In a word

I'm not, by nature, a suspicious person. But I've always been cautious about people who tell you that they pride themselves on their use of language. I see what they're getting at. I, too, have a list of words that I try hard not to use. And, in a utopian world --the sort one finds only in Oscar Wilde's plays, where characters regularly deliver themselves of spontaneous witticisms without apparent thought -- I wouldn't.

I confess, though, that in the offstage world of real words I tend to stumble. I remember being chastised severely by the chairman of a philosophy department for having once, drugged by the influence of nearby bureaucrats, let slip the phrase "at this point in time." "Either one will do," he growled, explaining that "at this point" and "at this time" were synonymous.

And I remember a tirade by my brother-in-law about the phrase "in terms of." Fellow faculty members at his school, it seems, are addicted to it. "What does this course mean in terms of enrollments?" appears to mean, he says, something like "How many students will sign up?" And "What is happening in terms of lunch? means nothing more than "When do we eat?" His outburst, as I recall, was as vehement as it was hilarious -- and, I more than suspect, was brought on by my own quite innocent use of the phrase. I was both chastened and impressed. Fancy, I thought, holding opinions of that vibrancy on subjects of that caliber. In fact, priding myself on my moderation, I worried about his fervor. Surely he was in peril, when so small a thing as a three-word phrase could ruffle his equanimity. Fortunately, I reasoned, nothing like that would ever trouble me.

But pride (as the author of Pogom once quipped) goeth over the falls. After our conversation, I had rather piously decided that (saving a long-cherished aversion to such words as "opt" and "paranoid") I really had no deep-seated linguistic peeves at all. At least, not such dramatic ones. I felt altogether smug in my benevolent tolerance --until, that is, I got a phone call recently.

Now, there was nothing earth shaking about the call. It was all very amicable. It's just that, in the middle of it, I found myself so suddenly amazed by a single word -- in fact, by a mere suffix -- that my train of concentration was wholly derailed. How, i gasped to myself, could an otherwise intelligent person say such a thing? The caller was, to be sure, talking about bureaucrats, and maybe he was consciously adopting their jargon for effect -- the way your diction begins to shift when you hang around Southerners or down-east Yankees for a long time. He was observing that a certain government department had run into criticism for a forthright stand in an early report. So in later editions it had made the same point in more general terms. But what blew me off course -- indeed, it nearly scuttled the entire ship of conversation -- was his way of putting it.

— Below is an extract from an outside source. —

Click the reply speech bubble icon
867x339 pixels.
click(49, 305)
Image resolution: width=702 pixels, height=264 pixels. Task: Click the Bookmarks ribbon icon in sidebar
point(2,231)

The later report, he said, "nebulized" the issue.

Nebulized. "Has it really come to that?" I thought. Has that abhorrent suffix "-ize" clawed its way out from under the awful words it has already made -- like "prioritize" -- and attacked even such lovely, rare, and unbureaucratic words as "nebulous"? Are even the adjectives no longer safe? I found myself agreeing (such is the power of lost concentration) with the old school vice-principals I used to despise, who refused requests on the logic that "If we let you do it, we'll have to let everyone do it." But really -- the prospect of all those adjectives running like tin ducks across the linguistic shooting gallery, with everyone and his brother shooting "ize's" at them. It was a consummation most devoutly to be resisted: the result would be hideously predictable.

"Looka that, George, got one: 'happyize!'"

"Great shot, Sam. Oh, hey, three in one blow: 'miserabilize,' 'flexibilize,' 'noblize.'"

"Yeah, and look over there: Bang!m 'yellowize,' Bang!m 'warmize,' Bang!m 'quickize.'"

"Watch it, though, here come the gerunds. This'll geddum: 'interestingize,' 'enlightenize,' 'lovingize.'"

"OK, George, now for 'superabundantize', those great big 'fireresistantize' compounds, 'overstuffedize'!"

All this, you must appreciate, was coursing through my thoughts while the caller was innocently going on about the government report. Well, i thought, I'll just have to get him to repeat it. But what if (I asked myself, quaking in my newly discovered vulnerability) he commits something even more excruciatingizing? I was, you'll appreciate, in a dilemma. Should I terminatize the call, explaining to him that I would telephonize him back, or should I simply admit that I had been distractedized and ask for a repetization?

Suddenly we had finished, and I hung up, still quivering. Here I was, after all, so sure that I had mastered my peeves -- only to find myself ambushed by one I didn't even know I had. I rather envied my brother-in-law. At least he knew in advance how he would feel about his bete noir.m I was evidently susceptible to the merest whim of verbal fancy.

Not, I mused as I turned back to my desk, a healthy position. Which is when a friend stopped by.

"This week's column about ready?" he said.

"Five minutes," I shot back, suddenly professional again. "I'm just finaliz ing it."